---- Dataset excerpts
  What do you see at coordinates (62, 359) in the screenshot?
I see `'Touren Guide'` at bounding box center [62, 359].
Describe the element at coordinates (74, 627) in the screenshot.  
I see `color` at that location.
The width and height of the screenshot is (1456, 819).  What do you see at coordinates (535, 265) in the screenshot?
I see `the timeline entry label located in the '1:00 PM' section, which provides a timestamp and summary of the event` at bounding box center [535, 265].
--------
---- Dataset excerpts
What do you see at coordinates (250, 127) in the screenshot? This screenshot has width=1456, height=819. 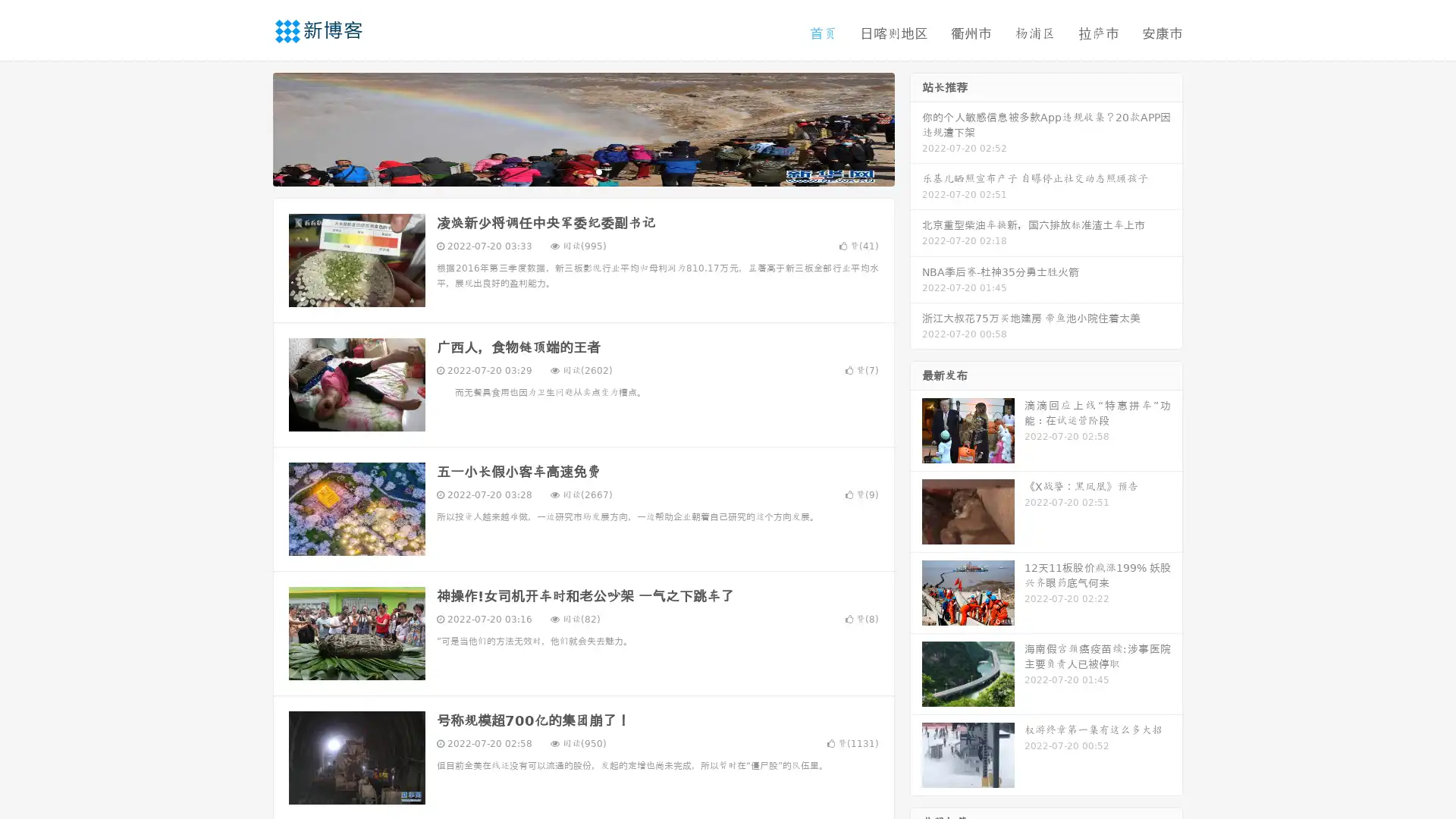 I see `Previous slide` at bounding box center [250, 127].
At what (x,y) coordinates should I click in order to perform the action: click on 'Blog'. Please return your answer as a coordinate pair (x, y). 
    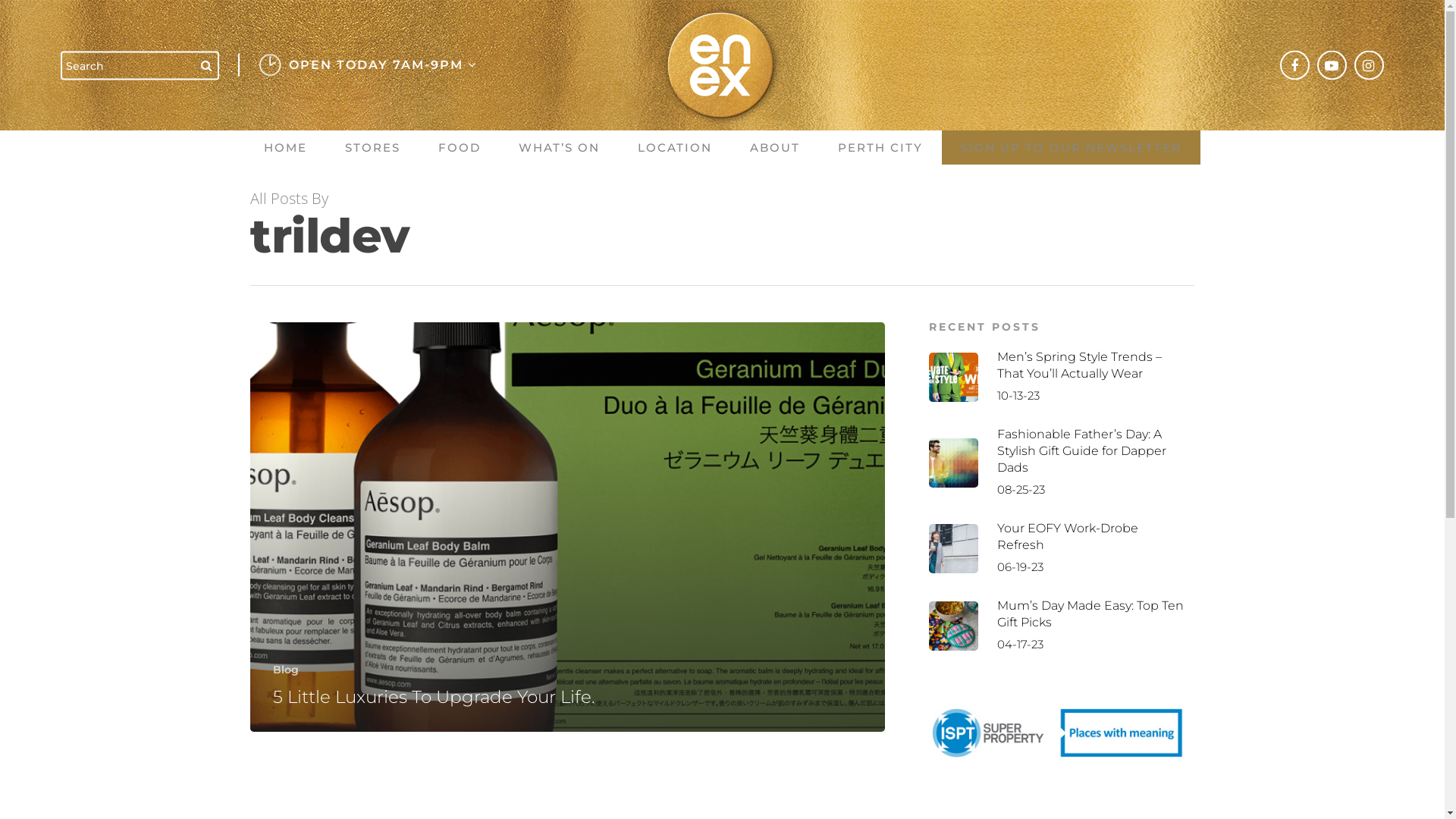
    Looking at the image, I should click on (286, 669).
--------
---- Dataset excerpts
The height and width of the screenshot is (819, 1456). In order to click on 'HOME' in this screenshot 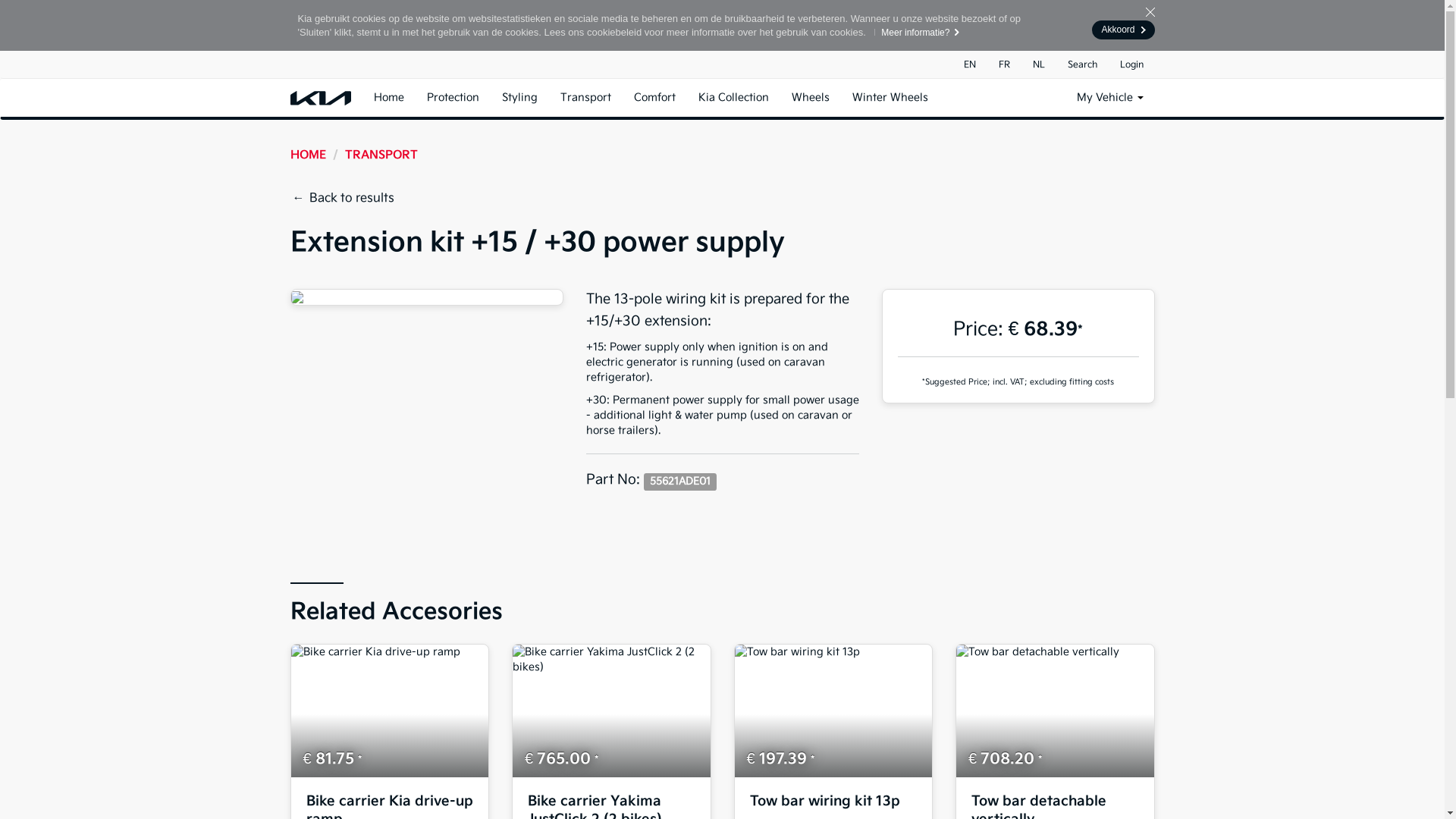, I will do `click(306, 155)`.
--------
The exercise:
Please rewrite the data starting at the line containing "At what (x,y)" and ending at the line containing "Looking at the", switching "Blog" to "Contact" and leaving all else unchanged. Leave the pictures out of your answer.

Exercise answer:
At what (x,y) coordinates should I click in order to perform the action: click on 'Contact'. Please return your answer as a coordinate pair (x, y). 
    Looking at the image, I should click on (286, 669).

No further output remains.